Transponder data ‘414243444546303132333435’
ASCII mode ‘ABCDEF012345’
HEX mode ‘414243444546303132333435’
Transponder data ‘313233343536A041’
ASCII mode ‘123456[A0]A’
HEX mode ‘313233343536A041’
In the example above the non ASCII ‘A0’ is sent as ‘[A0]’
Transponders
When a transponder inventory or read operation is performed multiple transponders can be returned in one command. In addition to the header and terminator that are sent around transponder EPCs and transponder data read there is also a header and terminator for the entire inventory cycle or read cycle.
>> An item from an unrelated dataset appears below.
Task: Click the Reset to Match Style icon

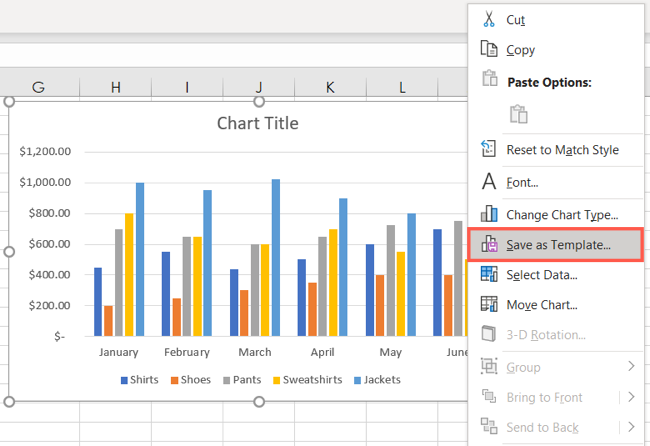Action: click(x=489, y=149)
When specified and the cycle is performed the cycle header and terminator are always sent even if no transponders are reported in the cycle.
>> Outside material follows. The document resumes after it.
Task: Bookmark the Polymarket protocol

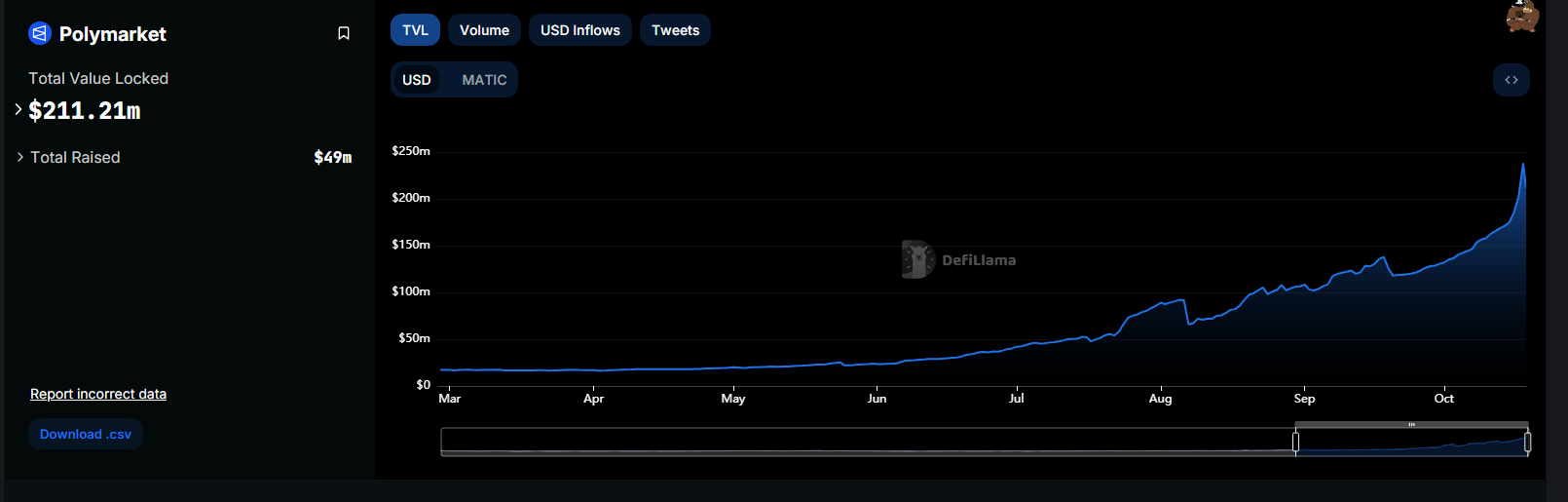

Inventory cycle sequence for one transponder
[Inventory cycle header]
[Transponder EPC header] [Transponder EPC] [Transponder EPC terminator]
[Inventory cycle end]
Inventory cycle sequence for three transponders
[Inventory cycle header]
[Transponder EPC header] [Transponder EPC] [Transponder EPC terminator]
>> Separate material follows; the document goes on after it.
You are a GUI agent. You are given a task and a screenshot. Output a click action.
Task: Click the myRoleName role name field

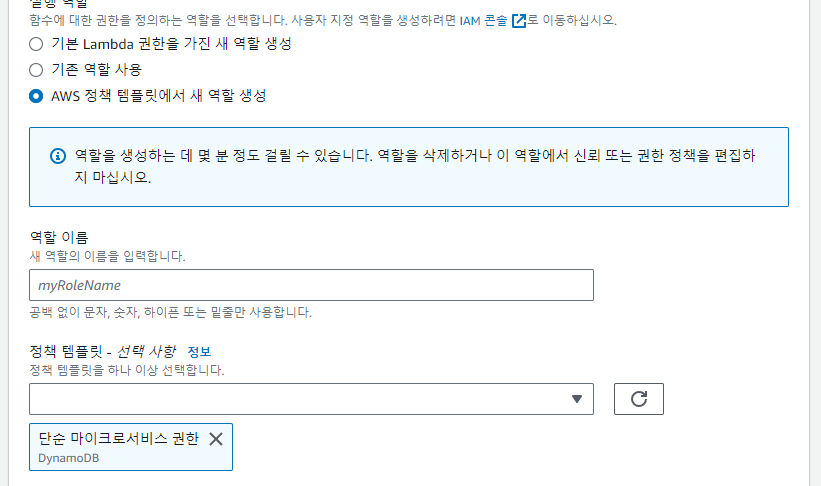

[Transponder EPC header] [Transponder EPC] [Transponder EPC terminator]
[Transponder EPC header] [Transponder EPC] [Transponder EPC terminator]
[Inventory cycle end]
Read cycle sequence for two read transponders
[Read cycle header]
[Transponder EPC header] [Transponder EPC] [Transponder EPC terminator]
[Transponder data header] [Transponder data] [Transponder data terminator]
[Transponder EPC header] [Transponder EPC] [Transponder EPC terminator]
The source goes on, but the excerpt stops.